Makana Municipality's Day Zero averted


The ever-looming Day Zero has been averted in Makana Municipality.
This is according to co-operative governance spokesperson Mamkeli Ngam, who said the water-scarce municipality had stabilised, despite some of its dam levels remaining critically low.
This comes just a few weeks before thousands of art lovers descend on the university town for the annual National Arts Festival, which runs between June 27 and July 7.
A meeting in Makhanda last week, which declared that the worst was over, was attended by stakeholders from the municipality, co-operative governance, the Municipal Infrastructure Support Agency, the department of water and sanitation, Amatola Water, Gift of the Givers, the office of the premier, the provincial treasury and Rhodes University, Ngam said.

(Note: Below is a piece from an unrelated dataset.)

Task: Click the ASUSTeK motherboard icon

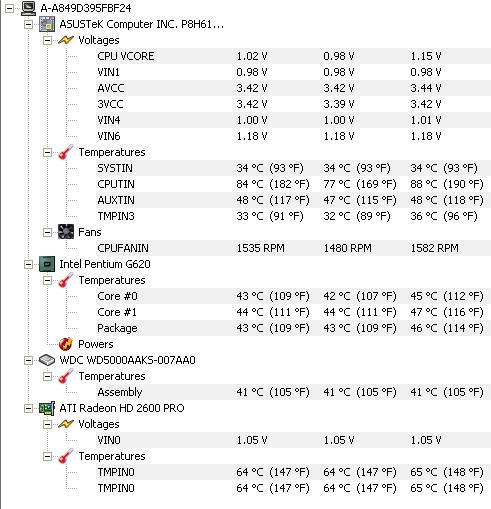Action: point(47,24)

Ngam said that during the meeting, provincial water and sanitation head Portia Makhanya reported: “The water situation in Makana is now stable, despite the dam levels in the western side of town remaining critically low.”
He said Makana acting municipal manager Riana Meiring had also told the meeting: “The water quality is now guaranteed. Both Waainek and James Kleynhans water treatment works are fully functional.”
Meiring, Ngam said, also told the meeting that water supply would continue.
Meanwhile, Gift of the Givers, which has for several months provided water and vital infrastructure to the crippled Makana municipality, said it would soon be compensated for the work it had done in the area.
Earlier in May, the charity pulled its services out of Makana, saying the government was paying private contractors R10m to do work similar to that for which they had received not a cent.
The organisation’s head, Imtiaz Sooliman, had previously said the charity had spent R15m of its own money in good faith to drill boreholes urgently so that people in Makana – who had been without piped water for weeks – could access clean water.
At the time, the government apparently refused to pay anything to the organisation.
However, on Thursday, Sooliman said: “Gift of the Givers will be compensated to some extent.”
Since there was apparently no longer a crisis in Makhanda, he said, the charity would begin a total withdrawal.